%%
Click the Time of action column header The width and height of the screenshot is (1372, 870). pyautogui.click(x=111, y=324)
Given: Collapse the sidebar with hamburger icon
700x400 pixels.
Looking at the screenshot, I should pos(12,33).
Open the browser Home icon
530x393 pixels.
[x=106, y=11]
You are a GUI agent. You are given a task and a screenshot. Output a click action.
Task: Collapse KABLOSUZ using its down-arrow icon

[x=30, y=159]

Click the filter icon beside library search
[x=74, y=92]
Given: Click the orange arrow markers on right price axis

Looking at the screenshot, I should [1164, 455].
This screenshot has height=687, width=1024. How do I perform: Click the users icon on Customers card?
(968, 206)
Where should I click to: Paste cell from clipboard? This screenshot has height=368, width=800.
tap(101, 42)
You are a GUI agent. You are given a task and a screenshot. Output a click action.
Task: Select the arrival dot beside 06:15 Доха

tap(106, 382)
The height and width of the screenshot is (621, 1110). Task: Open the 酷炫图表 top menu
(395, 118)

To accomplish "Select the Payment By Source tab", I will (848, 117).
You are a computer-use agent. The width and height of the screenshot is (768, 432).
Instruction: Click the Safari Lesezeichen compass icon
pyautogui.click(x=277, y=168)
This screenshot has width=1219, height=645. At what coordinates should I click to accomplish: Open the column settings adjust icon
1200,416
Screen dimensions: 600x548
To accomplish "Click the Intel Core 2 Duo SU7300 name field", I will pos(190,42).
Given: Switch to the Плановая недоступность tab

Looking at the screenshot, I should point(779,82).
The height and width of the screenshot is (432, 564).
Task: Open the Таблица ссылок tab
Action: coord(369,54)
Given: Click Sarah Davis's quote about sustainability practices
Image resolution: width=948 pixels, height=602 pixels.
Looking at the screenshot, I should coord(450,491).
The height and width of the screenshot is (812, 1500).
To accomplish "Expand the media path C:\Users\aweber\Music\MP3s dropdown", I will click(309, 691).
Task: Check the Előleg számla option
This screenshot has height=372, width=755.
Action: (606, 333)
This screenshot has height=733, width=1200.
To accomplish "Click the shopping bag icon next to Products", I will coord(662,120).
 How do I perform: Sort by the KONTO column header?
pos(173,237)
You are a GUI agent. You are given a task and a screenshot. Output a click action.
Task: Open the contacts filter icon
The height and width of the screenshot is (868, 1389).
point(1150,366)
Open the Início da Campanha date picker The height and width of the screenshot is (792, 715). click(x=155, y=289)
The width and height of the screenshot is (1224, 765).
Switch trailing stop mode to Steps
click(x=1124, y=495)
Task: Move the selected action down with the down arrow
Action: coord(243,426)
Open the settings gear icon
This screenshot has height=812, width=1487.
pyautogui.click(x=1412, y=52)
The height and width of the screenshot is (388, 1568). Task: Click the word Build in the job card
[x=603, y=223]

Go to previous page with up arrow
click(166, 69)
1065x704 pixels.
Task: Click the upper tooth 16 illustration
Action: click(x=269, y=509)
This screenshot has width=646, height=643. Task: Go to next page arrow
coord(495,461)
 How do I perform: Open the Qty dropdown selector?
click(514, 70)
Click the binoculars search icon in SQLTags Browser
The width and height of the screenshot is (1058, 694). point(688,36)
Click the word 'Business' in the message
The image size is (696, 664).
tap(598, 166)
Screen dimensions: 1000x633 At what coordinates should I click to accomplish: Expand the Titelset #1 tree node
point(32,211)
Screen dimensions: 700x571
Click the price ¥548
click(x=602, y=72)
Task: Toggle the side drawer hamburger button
%%
Among the entries above, find every line holding "will" and copy it.

* _OUTPUT OF THE TASK_:
To accomplish "Select the Payment By Source tab", I will (848, 117).
To accomplish "Click the Intel Core 2 Duo SU7300 name field", I will pos(190,42).
To accomplish "Expand the media path C:\Users\aweber\Music\MP3s dropdown", I will click(309, 691).
To accomplish "Click the shopping bag icon next to Products", I will coord(662,120).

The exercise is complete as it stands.